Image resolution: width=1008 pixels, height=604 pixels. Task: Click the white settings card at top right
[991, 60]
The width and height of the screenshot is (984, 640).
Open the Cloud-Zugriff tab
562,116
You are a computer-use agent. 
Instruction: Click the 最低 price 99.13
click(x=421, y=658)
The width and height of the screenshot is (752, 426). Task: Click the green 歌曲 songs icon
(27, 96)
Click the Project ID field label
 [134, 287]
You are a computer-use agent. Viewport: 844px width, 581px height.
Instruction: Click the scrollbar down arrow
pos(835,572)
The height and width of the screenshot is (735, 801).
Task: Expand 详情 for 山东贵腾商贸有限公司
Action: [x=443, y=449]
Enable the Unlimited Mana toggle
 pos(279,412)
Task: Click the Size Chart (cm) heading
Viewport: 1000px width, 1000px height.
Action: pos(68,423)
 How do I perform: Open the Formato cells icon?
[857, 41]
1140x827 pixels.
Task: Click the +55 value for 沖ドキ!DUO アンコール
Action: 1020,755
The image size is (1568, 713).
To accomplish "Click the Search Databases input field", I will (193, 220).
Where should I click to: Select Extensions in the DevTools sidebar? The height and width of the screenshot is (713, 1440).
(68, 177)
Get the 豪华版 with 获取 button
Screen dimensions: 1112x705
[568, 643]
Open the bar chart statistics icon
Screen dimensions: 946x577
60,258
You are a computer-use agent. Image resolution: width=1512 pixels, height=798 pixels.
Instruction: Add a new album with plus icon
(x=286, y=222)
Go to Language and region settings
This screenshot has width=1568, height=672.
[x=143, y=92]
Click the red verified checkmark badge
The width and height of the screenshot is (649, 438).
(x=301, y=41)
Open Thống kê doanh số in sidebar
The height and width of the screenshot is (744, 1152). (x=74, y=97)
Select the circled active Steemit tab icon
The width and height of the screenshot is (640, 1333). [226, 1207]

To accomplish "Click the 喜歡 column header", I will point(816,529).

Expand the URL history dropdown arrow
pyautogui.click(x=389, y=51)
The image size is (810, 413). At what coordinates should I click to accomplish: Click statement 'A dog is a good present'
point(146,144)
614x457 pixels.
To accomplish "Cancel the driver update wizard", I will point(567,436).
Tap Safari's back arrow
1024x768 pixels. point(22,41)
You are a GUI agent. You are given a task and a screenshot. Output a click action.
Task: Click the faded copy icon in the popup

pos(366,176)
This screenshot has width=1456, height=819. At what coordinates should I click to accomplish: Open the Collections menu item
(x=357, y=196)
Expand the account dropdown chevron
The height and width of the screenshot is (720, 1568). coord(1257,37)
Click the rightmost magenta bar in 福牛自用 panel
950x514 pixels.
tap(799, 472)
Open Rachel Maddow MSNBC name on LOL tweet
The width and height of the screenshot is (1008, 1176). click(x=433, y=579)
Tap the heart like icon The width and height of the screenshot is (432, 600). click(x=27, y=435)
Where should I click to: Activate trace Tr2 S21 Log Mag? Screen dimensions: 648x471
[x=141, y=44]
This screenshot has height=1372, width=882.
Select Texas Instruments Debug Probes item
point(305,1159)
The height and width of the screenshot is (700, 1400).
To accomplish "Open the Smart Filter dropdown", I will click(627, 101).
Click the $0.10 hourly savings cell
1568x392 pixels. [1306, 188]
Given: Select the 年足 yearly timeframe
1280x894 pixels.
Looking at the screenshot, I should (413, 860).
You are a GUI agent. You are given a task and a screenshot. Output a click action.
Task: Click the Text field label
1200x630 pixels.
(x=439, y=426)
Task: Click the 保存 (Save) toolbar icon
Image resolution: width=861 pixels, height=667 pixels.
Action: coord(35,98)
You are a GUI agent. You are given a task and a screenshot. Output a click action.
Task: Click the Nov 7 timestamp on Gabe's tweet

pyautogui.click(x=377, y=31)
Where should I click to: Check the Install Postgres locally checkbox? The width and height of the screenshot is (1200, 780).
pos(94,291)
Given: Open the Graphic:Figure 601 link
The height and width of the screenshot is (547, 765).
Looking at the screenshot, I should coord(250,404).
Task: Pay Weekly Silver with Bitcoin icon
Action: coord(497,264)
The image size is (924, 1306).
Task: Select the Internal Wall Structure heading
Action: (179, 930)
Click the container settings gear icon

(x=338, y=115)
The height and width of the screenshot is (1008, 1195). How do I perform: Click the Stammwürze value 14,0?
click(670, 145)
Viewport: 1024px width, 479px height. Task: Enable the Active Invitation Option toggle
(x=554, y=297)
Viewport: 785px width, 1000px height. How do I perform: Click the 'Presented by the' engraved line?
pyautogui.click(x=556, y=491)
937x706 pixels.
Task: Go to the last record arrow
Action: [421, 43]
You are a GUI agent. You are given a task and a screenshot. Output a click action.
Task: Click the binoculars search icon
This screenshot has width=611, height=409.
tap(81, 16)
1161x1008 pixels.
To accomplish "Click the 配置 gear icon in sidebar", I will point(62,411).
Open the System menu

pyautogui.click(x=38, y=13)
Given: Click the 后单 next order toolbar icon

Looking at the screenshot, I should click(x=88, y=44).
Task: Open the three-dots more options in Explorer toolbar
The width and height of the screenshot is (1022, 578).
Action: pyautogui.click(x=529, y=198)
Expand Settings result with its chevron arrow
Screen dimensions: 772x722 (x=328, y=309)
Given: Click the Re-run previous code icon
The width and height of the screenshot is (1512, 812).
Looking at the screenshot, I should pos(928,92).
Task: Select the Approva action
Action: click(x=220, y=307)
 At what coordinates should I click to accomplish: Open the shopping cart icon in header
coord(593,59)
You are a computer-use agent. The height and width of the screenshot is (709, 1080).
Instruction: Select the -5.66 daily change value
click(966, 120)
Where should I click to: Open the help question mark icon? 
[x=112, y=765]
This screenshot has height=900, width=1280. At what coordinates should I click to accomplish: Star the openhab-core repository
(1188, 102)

================================

Please output each record exactly as it appears above.

▶ Answer to this task:
Image resolution: width=1008 pixels, height=604 pixels. Task: Click the white settings card at top right
[991, 60]
The width and height of the screenshot is (984, 640).
Open the Cloud-Zugriff tab
562,116
You are a computer-use agent. 
Instruction: Click the 最低 price 99.13
click(x=421, y=658)
The width and height of the screenshot is (752, 426). Task: Click the green 歌曲 songs icon
(27, 96)
Click the Project ID field label
 [134, 287]
You are a computer-use agent. Viewport: 844px width, 581px height.
Instruction: Click the scrollbar down arrow
pos(835,572)
The height and width of the screenshot is (735, 801).
Task: Expand 详情 for 山东贵腾商贸有限公司
Action: [x=443, y=449]
Enable the Unlimited Mana toggle
 pos(279,412)
Task: Click the Size Chart (cm) heading
Viewport: 1000px width, 1000px height.
Action: pos(68,423)
 How do I perform: Open the Formato cells icon?
[857, 41]
1140x827 pixels.
Task: Click the +55 value for 沖ドキ!DUO アンコール
Action: 1020,755
The image size is (1568, 713).
To accomplish "Click the Search Databases input field", I will (193, 220).
Where should I click to: Select Extensions in the DevTools sidebar? The height and width of the screenshot is (713, 1440).
(68, 177)
Get the 豪华版 with 获取 button
Screen dimensions: 1112x705
[568, 643]
Open the bar chart statistics icon
Screen dimensions: 946x577
60,258
You are a computer-use agent. Image resolution: width=1512 pixels, height=798 pixels.
Instruction: Add a new album with plus icon
(x=286, y=222)
Go to Language and region settings
This screenshot has width=1568, height=672.
[x=143, y=92]
Click the red verified checkmark badge
The width and height of the screenshot is (649, 438).
(x=301, y=41)
Open Thống kê doanh số in sidebar
The height and width of the screenshot is (744, 1152). (x=74, y=97)
Select the circled active Steemit tab icon
The width and height of the screenshot is (640, 1333). [226, 1207]

To accomplish "Click the 喜歡 column header", I will point(816,529).

Expand the URL history dropdown arrow
pyautogui.click(x=389, y=51)
The image size is (810, 413). At what coordinates should I click to accomplish: Click statement 'A dog is a good present'
point(146,144)
614x457 pixels.
To accomplish "Cancel the driver update wizard", I will point(567,436).
Tap Safari's back arrow
1024x768 pixels. point(22,41)
You are a GUI agent. You are given a task and a screenshot. Output a click action.
Task: Click the faded copy icon in the popup

pos(366,176)
This screenshot has width=1456, height=819. At what coordinates should I click to accomplish: Open the Collections menu item
(x=357, y=196)
Expand the account dropdown chevron
The height and width of the screenshot is (720, 1568). coord(1257,37)
Click the rightmost magenta bar in 福牛自用 panel
950x514 pixels.
tap(799, 472)
Open Rachel Maddow MSNBC name on LOL tweet
The width and height of the screenshot is (1008, 1176). click(x=433, y=579)
Tap the heart like icon The width and height of the screenshot is (432, 600). click(x=27, y=435)
Where should I click to: Activate trace Tr2 S21 Log Mag? Screen dimensions: 648x471
[x=141, y=44]
This screenshot has height=1372, width=882.
Select Texas Instruments Debug Probes item
point(305,1159)
The height and width of the screenshot is (700, 1400).
To accomplish "Open the Smart Filter dropdown", I will click(627, 101).
Click the $0.10 hourly savings cell
1568x392 pixels. [1306, 188]
Given: Select the 年足 yearly timeframe
1280x894 pixels.
Looking at the screenshot, I should (413, 860).
You are a GUI agent. You are given a task and a screenshot. Output a click action.
Task: Click the Text field label
1200x630 pixels.
(x=439, y=426)
Task: Click the 保存 (Save) toolbar icon
Image resolution: width=861 pixels, height=667 pixels.
Action: coord(35,98)
You are a GUI agent. You are given a task and a screenshot. Output a click action.
Task: Click the Nov 7 timestamp on Gabe's tweet

pyautogui.click(x=377, y=31)
Where should I click to: Check the Install Postgres locally checkbox? The width and height of the screenshot is (1200, 780).
pos(94,291)
Given: Open the Graphic:Figure 601 link
The height and width of the screenshot is (547, 765).
Looking at the screenshot, I should coord(250,404).
Task: Pay Weekly Silver with Bitcoin icon
Action: coord(497,264)
The image size is (924, 1306).
Task: Select the Internal Wall Structure heading
Action: (179, 930)
Click the container settings gear icon

(x=338, y=115)
The height and width of the screenshot is (1008, 1195). How do I perform: Click the Stammwürze value 14,0?
click(670, 145)
Viewport: 1024px width, 479px height. Task: Enable the Active Invitation Option toggle
(x=554, y=297)
Viewport: 785px width, 1000px height. How do I perform: Click the 'Presented by the' engraved line?
pyautogui.click(x=556, y=491)
937x706 pixels.
Task: Go to the last record arrow
Action: [421, 43]
You are a GUI agent. You are given a task and a screenshot. Output a click action.
Task: Click the binoculars search icon
This screenshot has width=611, height=409.
tap(81, 16)
1161x1008 pixels.
To accomplish "Click the 配置 gear icon in sidebar", I will point(62,411).
Open the System menu

pyautogui.click(x=38, y=13)
Given: Click the 后单 next order toolbar icon

Looking at the screenshot, I should click(x=88, y=44).
Task: Open the three-dots more options in Explorer toolbar
The width and height of the screenshot is (1022, 578).
Action: pyautogui.click(x=529, y=198)
Expand Settings result with its chevron arrow
Screen dimensions: 772x722 (x=328, y=309)
Given: Click the Re-run previous code icon
The width and height of the screenshot is (1512, 812).
Looking at the screenshot, I should pos(928,92).
Task: Select the Approva action
Action: click(x=220, y=307)
 At what coordinates should I click to accomplish: Open the shopping cart icon in header
coord(593,59)
You are a computer-use agent. The height and width of the screenshot is (709, 1080).
Instruction: Select the -5.66 daily change value
click(966, 120)
Where should I click to: Open the help question mark icon? 
[x=112, y=765]
This screenshot has height=900, width=1280. At what coordinates should I click to accomplish: Star the openhab-core repository
(1188, 102)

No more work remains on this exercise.